→ EXERCISE DETAILS: Check each line of the data for "Manufacturer" and select those that have it.

________

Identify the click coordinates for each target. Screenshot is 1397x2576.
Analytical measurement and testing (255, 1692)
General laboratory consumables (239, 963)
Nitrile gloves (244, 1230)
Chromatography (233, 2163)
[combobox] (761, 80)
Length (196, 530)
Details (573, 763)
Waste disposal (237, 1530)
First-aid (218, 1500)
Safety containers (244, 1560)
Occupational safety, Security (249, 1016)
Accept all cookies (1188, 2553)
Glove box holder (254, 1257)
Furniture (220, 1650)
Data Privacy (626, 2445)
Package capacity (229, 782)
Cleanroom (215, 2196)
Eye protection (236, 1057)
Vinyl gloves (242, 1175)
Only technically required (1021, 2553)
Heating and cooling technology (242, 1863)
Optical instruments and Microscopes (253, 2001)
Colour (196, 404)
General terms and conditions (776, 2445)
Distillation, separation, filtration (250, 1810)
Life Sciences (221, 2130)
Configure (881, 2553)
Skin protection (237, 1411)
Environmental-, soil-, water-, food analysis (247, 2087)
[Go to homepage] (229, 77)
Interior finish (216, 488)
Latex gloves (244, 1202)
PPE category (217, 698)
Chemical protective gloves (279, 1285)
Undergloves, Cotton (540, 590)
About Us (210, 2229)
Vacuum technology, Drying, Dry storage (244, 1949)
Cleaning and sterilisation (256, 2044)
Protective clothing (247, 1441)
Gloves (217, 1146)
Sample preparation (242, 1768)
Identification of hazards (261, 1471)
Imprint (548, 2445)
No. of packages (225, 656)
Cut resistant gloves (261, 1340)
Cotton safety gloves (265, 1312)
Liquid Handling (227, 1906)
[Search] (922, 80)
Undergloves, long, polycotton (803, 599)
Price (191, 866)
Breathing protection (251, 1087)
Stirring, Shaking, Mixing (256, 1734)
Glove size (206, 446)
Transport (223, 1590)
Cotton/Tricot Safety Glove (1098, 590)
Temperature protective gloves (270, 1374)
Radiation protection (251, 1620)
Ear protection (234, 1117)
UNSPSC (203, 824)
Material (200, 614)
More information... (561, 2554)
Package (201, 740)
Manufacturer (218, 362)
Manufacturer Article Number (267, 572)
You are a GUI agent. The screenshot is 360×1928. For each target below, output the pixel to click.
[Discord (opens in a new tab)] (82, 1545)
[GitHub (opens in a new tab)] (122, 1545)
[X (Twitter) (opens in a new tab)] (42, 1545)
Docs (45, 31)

________

→ SOLUTION:
Manufacturer (218, 362)
Manufacturer Article Number (267, 572)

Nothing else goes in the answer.